Luego de terminada la liturgia, los creyentes depositan en un ánfora de madera todas las peticiones que traen anotadas en papel. Muchos atestiguan que San José hace milagros. Son testimonios vivos de esto y por eso han regresado y lo harían las veces que fuesen necesarias para honrar al santo.

En ese momento parece que nada más importa. Incluso no se extrañan que afuera los franciscanos cuenten dinero a granel producto de las ventas, las colectas y los donativos de gente generosa, que como si fueran indultos, pagan para buscar expiar sus culpas o agradecer uno de esos mismos milagros. Entre estos generosos hay un político, un exgobernador de Risaralda que trae en la bodega de su carro un gran mercado comprado en una franquicia D1.
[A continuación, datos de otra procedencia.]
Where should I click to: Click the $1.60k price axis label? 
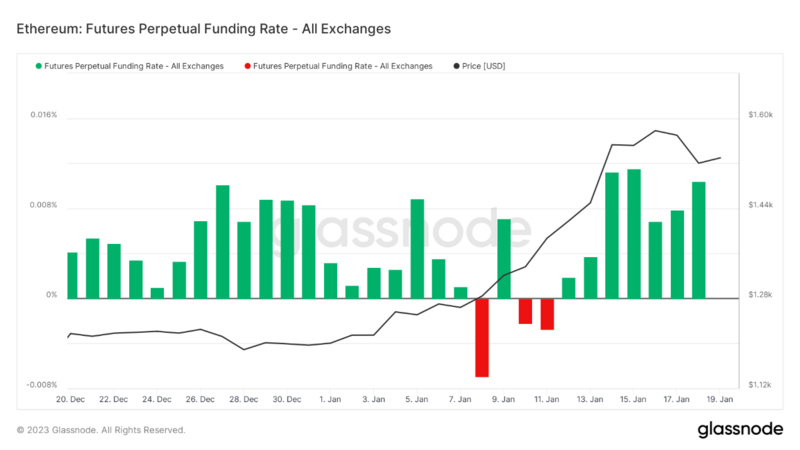click(x=760, y=115)
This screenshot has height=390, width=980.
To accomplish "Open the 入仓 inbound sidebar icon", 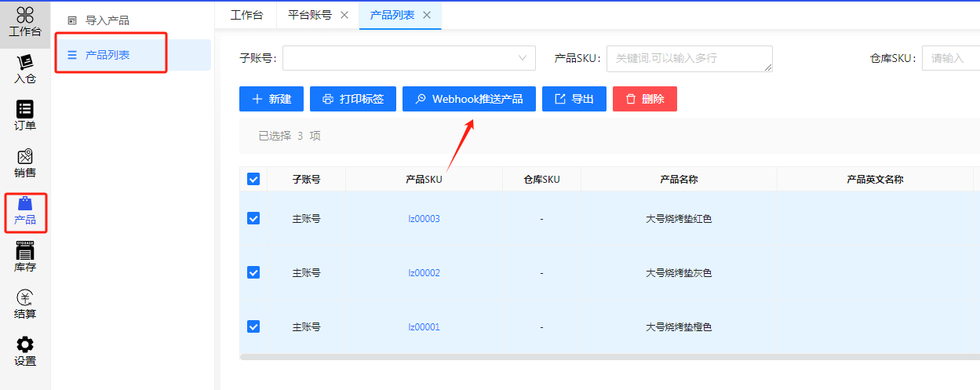I will [x=24, y=69].
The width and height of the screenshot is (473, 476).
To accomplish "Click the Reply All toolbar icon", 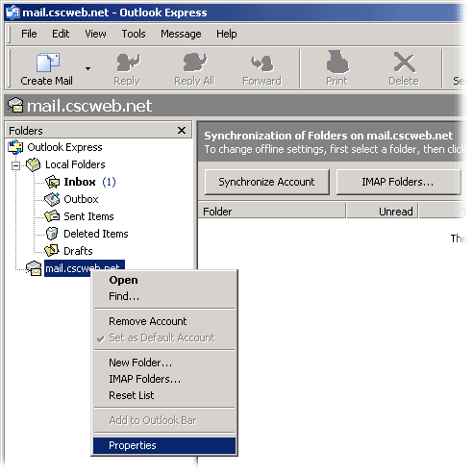I will click(x=194, y=63).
Comparado con la ciudad, los adultos mayores con su fe y sus plegarias, se sienten en su cielo en ese mismo lugar. Por otro lado, los jóvenes, indiferentes, aunque respetuosos, deciden pasear por los senderos decorados, magistralmente, con flores color naranja fluorescente. Parece que esos espacios les gustan, pues toman selfies para postear en sus redes sociales cuando sus dispositivos tengan señal ya que por ahora solo encuentran avisos como «No molestar a los pájaros» y «Desconéctese de internet y conéctese con Dios». Se internan en lo profundo del bosque, que como si fuera un juego preparado para niños, esconde entre los árboles réplicas de vírgenes que esperan ser encontradas.
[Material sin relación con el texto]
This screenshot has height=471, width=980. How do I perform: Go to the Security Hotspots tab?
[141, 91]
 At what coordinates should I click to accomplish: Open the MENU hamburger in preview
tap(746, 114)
Este lugar parece el fin del mundo —dice una anciana con aire de piedad—. El acólito, o mejor, aprendiz de liturgia, al escuchar aquello dice: «Acá empieza el mundo, señora». La dama se tapa la boca y siente ansiedad al pensar que, si la chiva se avería, no podrá regresar a su otro mundo lleno de humo, dinero, hombres y autopistas: Dosquebradas. Por eso camina despacio hacia el templo de San Martín de Porres, que contiene sillas acomodadas como en un sínodo, para pedirle paciencia al santo hasta que puedan terminar el paseo y así regresar a casa.

La chiva hace sonar sus trompetas anunciando que es hora de regresar.  Los ancianos vienen llenos de fe y esperanza, y los jóvenes con fotos dentro de sus celulares que desean compartir con sus amigos y familia. Un perro, a lo lejos, ladra como despidiendo a los visitantes, mientras otra caravana de turistas sale por turnos en sus autos para regresar a la ciudad. Los ancianos se despiden del Monasterio de San José con nostalgia, ya que consideran que este es el lugar donde quisieran terminar sus días en paz. Saben que en la ciudad sus últimos años pueden pasarlos en un geriátrico o en el Homeris, y no precisamente en casa de sus hijos, donde quizá terminarían al lado de otros enseres.
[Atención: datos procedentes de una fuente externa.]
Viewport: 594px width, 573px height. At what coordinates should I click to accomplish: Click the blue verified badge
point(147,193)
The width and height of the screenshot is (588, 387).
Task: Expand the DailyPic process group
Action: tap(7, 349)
La peregrinación ha sido sumamente revitalizadora para todos. Los ojos de las cuarenta y nueve personas no son los mismos, al igual que sus sonrisas. Han cambiado. La Pola sube a la chiva taciturna y meditativa. Ha dejado la petición con fe en el templo y solo espera que San José se acuerde y cumpla, y así regresar el próximo año no a pedir algo, sino a testimoniar el milagro que ya gravita en el cielo para ella.

El camino de regreso es lento. Los cuerpos están agotados. Conservan el orden escogiendo las mismas bancas, no sin antes levantar una oración y concluir el trayecto entonando las mismas canciones de Jhonny Rivera y John Alex Castaño, que, como personas, necesitan también venir a expiar sus culpas y hacer sus confesiones delante de cualquier santo, aunque esta peregrinación sea motivo para componer otra canción y así enardecer a sus seguidores o guiarlos por una buena senda.